Carrot Cake Banana Bread with Cream Cheese Frosting
Carrot cake should have a delicious spice to it which comes from cinnamon, nutmeg, ginger and all spice. It should also be a tender, moist crumb that doesn’t crumble when you cut into it. That’s a lot to shove into a banana bread, especially because the banana flavor can over power everything.
Strangely enough, the solution was to add all of the spices, the banana and then a little applesauce. I have absolutely no clue why, but the applesauce adds a little moisture so you don’t get overpowered with the banana flavor, but without adding any apple flavor as well. It was a whim, but it totally paid off.
Cream Cheese Frosting for Carrot Cake
There are a lot of different recipes for cream cheese frosting for carrot cake, but I prefer it as simple and creamy, so no pineapple, spices or even sour cream thrown in. The most important thing about cream cheese frosting is to let the cream cheese sit out on the counter for just a bit so that it is soft.
Why is My Cream Cheese Frosting Lumpy?
How to get rid of the lumps in cream cheese frosting? Well, that’s a good question, but not a very likely thing to fix. Again, you really just need softened cream cheese which you should first beat alone in the bowl with a hand mixer in order to smooth it all out. If you find your frosting has lumps in it you can try to beat it against the side of the bowl, but there really isn’t a way to pull those lumps back out.
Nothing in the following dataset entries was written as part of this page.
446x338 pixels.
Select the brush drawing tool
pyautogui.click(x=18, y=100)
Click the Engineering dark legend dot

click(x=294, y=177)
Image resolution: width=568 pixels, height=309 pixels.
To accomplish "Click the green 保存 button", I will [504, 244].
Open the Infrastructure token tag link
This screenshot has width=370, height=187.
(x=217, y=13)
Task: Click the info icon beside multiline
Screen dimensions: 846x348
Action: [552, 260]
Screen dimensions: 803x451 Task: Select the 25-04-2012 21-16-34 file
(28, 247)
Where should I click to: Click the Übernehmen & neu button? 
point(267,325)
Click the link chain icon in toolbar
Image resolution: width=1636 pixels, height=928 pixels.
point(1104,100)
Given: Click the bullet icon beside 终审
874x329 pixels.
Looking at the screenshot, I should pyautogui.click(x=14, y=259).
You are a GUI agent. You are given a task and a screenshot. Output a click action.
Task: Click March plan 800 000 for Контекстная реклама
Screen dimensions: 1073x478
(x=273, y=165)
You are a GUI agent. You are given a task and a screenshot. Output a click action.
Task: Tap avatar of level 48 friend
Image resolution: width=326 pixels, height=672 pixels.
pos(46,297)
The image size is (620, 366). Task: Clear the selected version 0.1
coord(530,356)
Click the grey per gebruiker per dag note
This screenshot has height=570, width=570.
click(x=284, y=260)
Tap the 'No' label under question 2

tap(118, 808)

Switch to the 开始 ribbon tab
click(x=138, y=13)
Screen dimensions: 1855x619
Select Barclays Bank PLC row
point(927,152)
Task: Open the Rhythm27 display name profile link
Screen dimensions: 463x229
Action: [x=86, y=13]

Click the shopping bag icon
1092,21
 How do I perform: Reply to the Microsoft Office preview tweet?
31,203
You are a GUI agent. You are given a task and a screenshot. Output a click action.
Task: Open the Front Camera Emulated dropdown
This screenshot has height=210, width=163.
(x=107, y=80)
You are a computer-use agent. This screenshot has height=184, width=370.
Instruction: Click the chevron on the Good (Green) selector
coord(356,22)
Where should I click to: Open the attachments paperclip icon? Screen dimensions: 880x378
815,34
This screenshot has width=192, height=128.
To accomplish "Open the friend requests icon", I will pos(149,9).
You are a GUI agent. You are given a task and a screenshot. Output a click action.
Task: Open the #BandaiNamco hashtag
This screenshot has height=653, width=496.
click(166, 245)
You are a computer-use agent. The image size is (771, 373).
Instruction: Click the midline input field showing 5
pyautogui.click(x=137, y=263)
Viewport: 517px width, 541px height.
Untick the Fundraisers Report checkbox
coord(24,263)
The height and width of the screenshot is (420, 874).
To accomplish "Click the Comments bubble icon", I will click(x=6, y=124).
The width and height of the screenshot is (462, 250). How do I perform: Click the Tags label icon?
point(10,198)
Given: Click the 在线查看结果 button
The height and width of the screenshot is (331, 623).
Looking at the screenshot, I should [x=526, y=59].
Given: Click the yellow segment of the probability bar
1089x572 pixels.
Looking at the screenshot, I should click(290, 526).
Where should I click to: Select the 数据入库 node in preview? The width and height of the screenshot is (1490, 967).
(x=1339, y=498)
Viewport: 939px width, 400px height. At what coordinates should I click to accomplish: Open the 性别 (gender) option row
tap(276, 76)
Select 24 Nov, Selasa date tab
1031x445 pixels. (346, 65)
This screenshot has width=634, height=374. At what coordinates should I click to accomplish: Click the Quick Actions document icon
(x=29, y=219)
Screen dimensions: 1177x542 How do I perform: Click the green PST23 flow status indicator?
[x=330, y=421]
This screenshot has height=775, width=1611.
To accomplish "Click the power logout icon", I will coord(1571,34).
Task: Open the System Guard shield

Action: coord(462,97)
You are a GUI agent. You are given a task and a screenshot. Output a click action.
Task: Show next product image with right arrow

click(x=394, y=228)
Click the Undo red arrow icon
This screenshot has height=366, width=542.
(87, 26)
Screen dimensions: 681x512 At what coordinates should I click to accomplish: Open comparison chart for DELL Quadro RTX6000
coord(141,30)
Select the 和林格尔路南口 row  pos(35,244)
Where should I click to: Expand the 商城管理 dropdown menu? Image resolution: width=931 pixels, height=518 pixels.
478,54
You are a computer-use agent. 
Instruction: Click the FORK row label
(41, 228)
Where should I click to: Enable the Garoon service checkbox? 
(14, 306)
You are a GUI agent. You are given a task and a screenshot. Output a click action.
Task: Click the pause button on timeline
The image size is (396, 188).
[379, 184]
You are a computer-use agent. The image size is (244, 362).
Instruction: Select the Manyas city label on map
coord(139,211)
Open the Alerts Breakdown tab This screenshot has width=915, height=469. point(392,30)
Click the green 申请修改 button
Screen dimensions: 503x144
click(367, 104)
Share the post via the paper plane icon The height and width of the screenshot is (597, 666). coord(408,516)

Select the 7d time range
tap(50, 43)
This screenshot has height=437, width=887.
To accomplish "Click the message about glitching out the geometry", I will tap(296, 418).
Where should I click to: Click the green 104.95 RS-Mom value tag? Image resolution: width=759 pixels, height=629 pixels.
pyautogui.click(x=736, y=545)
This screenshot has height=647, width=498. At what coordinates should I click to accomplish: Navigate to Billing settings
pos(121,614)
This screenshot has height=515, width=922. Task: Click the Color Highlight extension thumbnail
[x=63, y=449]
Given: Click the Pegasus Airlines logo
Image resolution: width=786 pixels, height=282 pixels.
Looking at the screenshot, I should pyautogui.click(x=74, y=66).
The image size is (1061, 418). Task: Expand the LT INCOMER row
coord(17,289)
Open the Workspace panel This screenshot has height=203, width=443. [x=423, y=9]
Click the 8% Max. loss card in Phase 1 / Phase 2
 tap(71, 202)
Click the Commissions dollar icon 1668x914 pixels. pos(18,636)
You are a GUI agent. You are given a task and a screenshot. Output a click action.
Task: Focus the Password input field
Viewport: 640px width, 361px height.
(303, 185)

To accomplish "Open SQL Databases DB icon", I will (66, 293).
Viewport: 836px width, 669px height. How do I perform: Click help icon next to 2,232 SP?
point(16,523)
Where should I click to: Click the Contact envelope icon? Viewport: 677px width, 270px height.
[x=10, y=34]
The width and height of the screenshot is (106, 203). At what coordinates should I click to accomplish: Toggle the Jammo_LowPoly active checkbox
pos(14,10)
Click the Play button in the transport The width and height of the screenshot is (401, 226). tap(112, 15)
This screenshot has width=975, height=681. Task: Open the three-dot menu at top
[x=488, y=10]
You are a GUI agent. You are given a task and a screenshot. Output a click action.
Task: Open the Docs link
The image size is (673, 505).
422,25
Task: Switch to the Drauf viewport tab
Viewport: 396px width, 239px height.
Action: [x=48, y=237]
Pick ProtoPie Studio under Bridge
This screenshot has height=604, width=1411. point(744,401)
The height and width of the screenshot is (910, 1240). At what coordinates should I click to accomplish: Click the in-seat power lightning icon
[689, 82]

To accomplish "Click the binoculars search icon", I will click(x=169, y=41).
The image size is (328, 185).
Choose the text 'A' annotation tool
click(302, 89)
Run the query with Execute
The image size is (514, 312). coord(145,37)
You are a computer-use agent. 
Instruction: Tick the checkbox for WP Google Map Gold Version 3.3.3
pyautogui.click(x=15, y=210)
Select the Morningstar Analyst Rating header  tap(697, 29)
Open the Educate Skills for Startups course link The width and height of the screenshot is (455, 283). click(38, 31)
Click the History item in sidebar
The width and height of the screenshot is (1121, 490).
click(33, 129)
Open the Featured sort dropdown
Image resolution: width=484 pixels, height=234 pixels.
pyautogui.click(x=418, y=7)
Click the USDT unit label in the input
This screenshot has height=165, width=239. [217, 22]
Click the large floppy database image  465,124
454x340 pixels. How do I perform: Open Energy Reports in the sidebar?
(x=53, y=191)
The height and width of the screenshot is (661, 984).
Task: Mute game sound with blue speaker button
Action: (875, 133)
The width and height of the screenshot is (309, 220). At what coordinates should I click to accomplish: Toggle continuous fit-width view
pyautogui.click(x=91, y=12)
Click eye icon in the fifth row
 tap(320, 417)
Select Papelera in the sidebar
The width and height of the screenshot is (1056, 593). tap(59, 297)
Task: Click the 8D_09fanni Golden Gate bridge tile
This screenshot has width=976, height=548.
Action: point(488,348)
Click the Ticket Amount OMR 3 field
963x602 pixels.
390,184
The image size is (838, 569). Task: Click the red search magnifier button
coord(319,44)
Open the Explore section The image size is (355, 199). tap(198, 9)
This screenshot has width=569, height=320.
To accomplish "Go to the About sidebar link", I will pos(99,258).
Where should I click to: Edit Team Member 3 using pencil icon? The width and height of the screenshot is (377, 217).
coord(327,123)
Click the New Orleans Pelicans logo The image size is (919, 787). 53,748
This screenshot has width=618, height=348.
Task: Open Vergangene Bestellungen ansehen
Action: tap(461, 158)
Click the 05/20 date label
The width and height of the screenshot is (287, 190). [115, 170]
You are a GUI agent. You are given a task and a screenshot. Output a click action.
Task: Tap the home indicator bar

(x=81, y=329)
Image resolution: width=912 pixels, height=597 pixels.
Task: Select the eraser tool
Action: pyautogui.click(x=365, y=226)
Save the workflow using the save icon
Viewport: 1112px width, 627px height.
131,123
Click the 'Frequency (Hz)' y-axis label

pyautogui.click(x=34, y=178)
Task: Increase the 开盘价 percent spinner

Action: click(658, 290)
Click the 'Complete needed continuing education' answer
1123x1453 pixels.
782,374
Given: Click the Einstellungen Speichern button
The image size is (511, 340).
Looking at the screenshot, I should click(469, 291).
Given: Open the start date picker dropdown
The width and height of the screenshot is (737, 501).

Can You Freeze Banana Bread?
Yes! You can freeze banana bread, but don’t let it hang out in the freezer for months on end, at the most 4-5 weeks in the freezer otherwise it does start to create a dry bread once you defrost it.
How to Freeze Banana Bread
When to freeze banana bread should be the first thing we talk about. The banana bread needs to cool completely and rest on the counter in order to let the bread firm back up. Also, no frosting allowed, save that for when you get the bread back out of the freezer and are ready to enjoy it.
Think about this, have you ever sliced into hot bread? What about slightly warm bread? The inside tears and when you take a bite it quickly squishes together in your mouth. Well, as it sits out and cools the bread firms up, allowing you to freeze it without the bread condensing into a flat block.
Once it is totally cooled, wrap the banana bread twice in plastic wrap and then place in a large ziploc bag, pressing out the air as you seal it. If you don’t have a big enough bag, just wrap it well in tin foil.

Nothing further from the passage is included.